Efficient chito‐oligosaccharide utilization requires two TonB‐dependent transporters and one hexosaminidase in Cellvibrio japonicus

Chitin utilization by microbes plays a significant role in biosphere carbon and nitrogen cycling, and studying the microbial approaches used to degrade chitin will facilitate our understanding of bacterial strategies to degrade a broad range of recalcitrant polysaccharides. The early stages of chitin depolymerization by the bacterium  Cellvibrio japonicus  have been characterized and are dependent on one chitin‐specific lytic polysaccharide monooxygenase and nonredundant glycoside hydrolases from the family GH18 to generate chito‐oligosaccharides for entry into metabolism. Here, we describe the mechanisms for the latter stages of chitin utilization by C. japonicus with an emphasis on the fate of chito‐oligosaccharides. Our systems biology approach combined transcriptomics and bacterial genetics using ecologically relevant substrates to determine the essential mechanisms for chito‐oligosaccharide transport and catabolism in C. japonicus . Using RNAseq analysis we found a coordinated expression of genes that encode polysaccharide‐degrading enzymes.

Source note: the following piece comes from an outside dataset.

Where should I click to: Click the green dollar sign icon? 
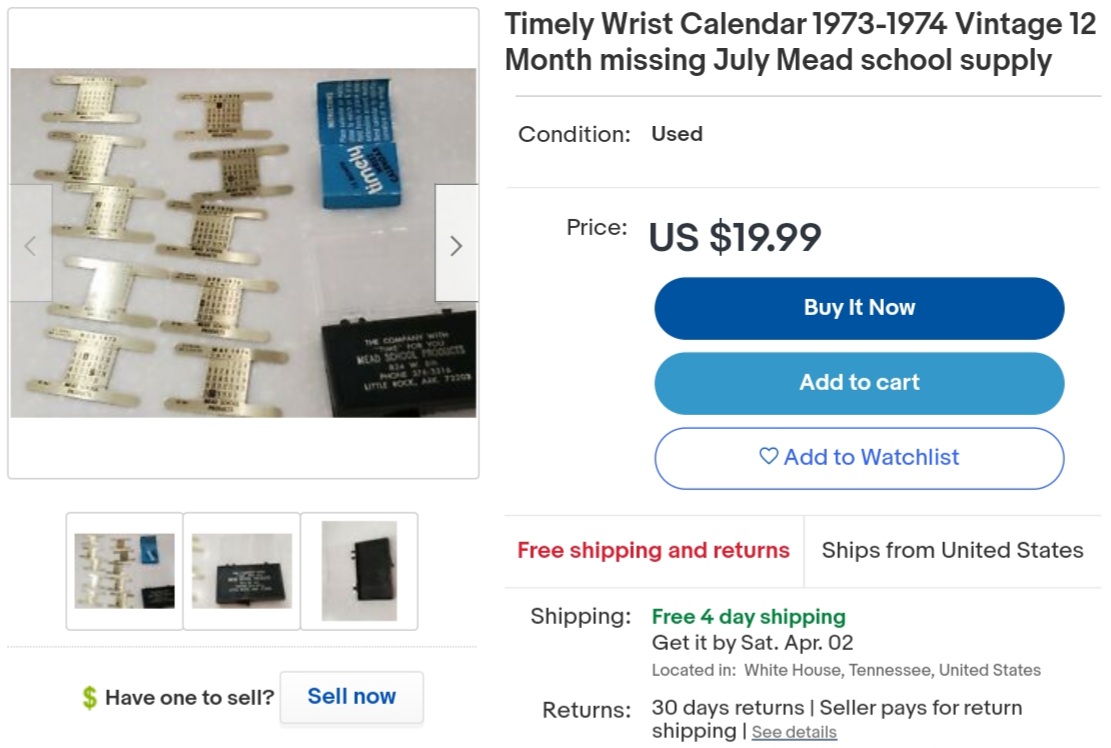(x=90, y=698)
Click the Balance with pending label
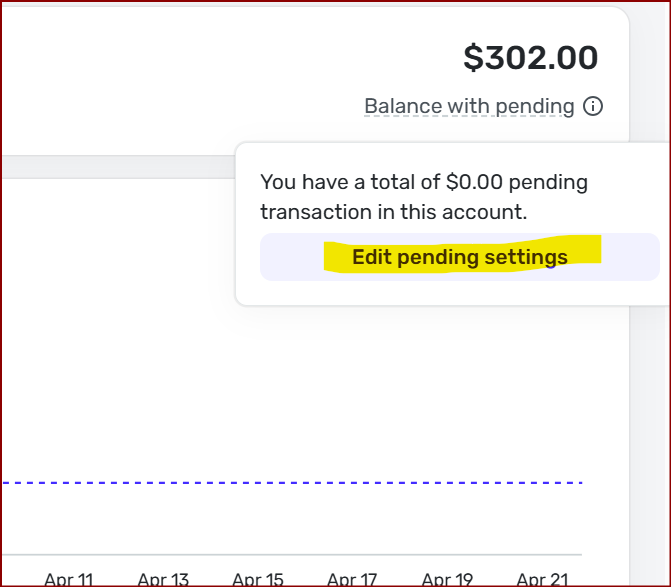The image size is (671, 587). [468, 106]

Mutational analysis determined that the hex20B gene product, predicted to encode a hexosaminidase, was required for efficient utilization of chito‐oligosaccharides. Furthermore, two gene loci (CJA_0353 and CJA_1157), which encode putative TonB‐dependent transporters, were also essential for chito‐oligosaccharides utilization. This study further develops our model of C. japonicus  chitin metabolism and may be predictive for other environmentally or industrially important bacteria.